Once you have finished running the script, the file VERIFICATION_RESULTS/manifest.json should match what is shown in the Results section above (downloadable here).

Install Docker

You need a working Docker install before you can pull the certificate image or run the verification script. For the canonical, up-to-date steps (including licensing and system requirements), use Docker’s official guide: Get Docker.

  • macOS: Install Docker Desktop for Mac (Apple Silicon or Intel per your Mac). Open the app from Applications, complete onboarding, and wait until Docker reports “running”. Detailed steps: Install Docker Desktop on Mac.
  • Windows: Install Docker Desktop for Windows. Use WSL 2 backend when prompted. After install, start Docker Desktop and wait until it is ready. Detailed steps: Install Docker Desktop on Windows.
  • Linux: Install Docker Engine (and optionally Docker Compose plugin) for your distribution—do not rely on a random apt package without checking Docker’s repo instructions. Detailed steps: Install Docker Engine (choose your distro: Ubuntu, Debian, Fedora, etc.).

Smoke test: In a terminal, run docker version. You should see both Client and Server sections. If you see docker: command not found, the CLI is not on your PATH yet—restart the terminal or finish Docker Desktop’s setup.

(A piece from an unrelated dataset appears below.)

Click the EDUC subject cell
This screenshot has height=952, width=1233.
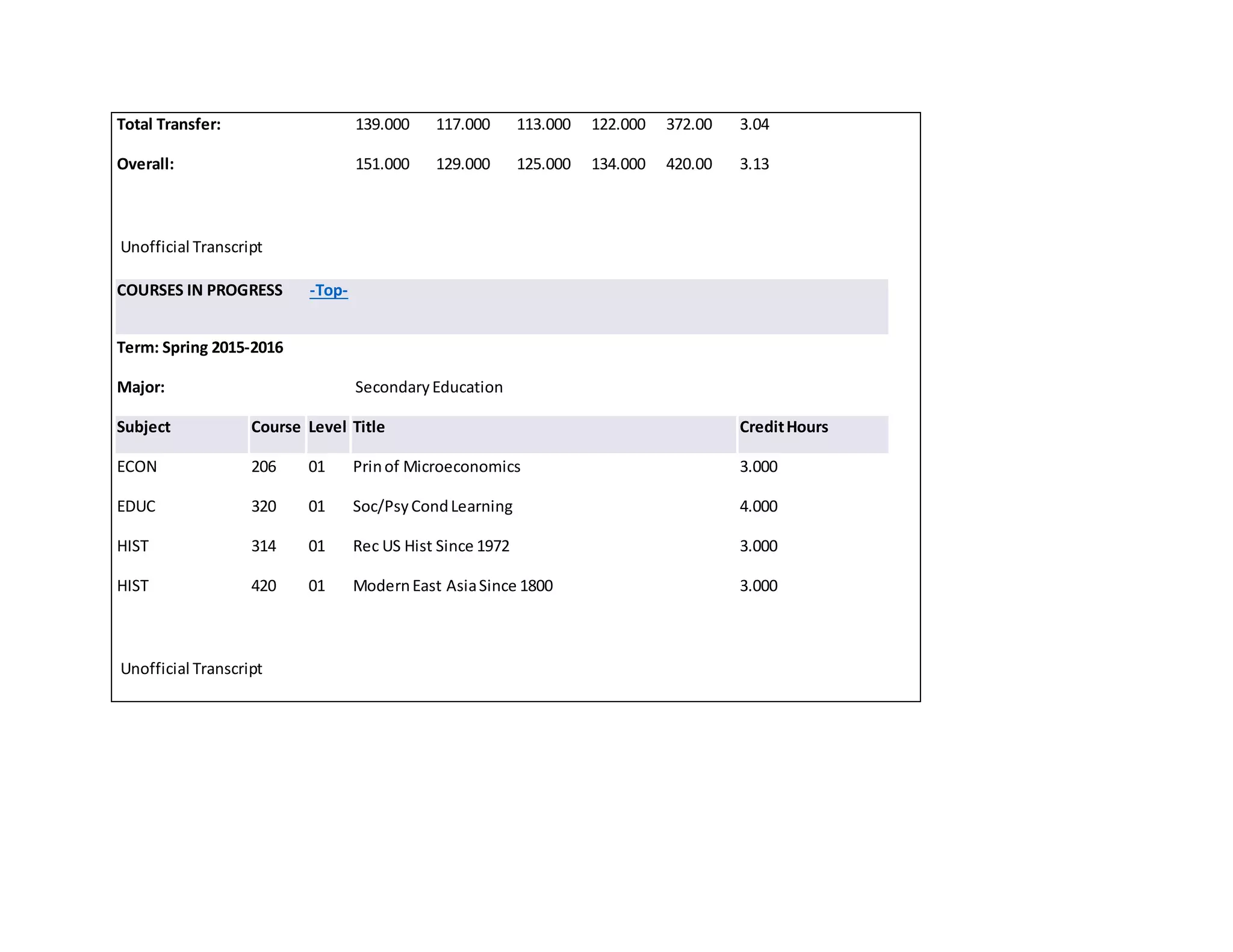(136, 507)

Reproducible Docker image (open source)

Latest certificate: v1/cert/5171 and /cert/5171?p=1&c=v1 pin the image below.

The Docker image verilib/repo-5171@sha256:5babe4d12da24234862a4b95cca8bb36a7be3e70c0f9159aa38b0430d2087bb5 on Docker Hub matches this certificate’s published dockerHubImageDigest / manifest image. Use Verify it yourself to pull and run—no clone required.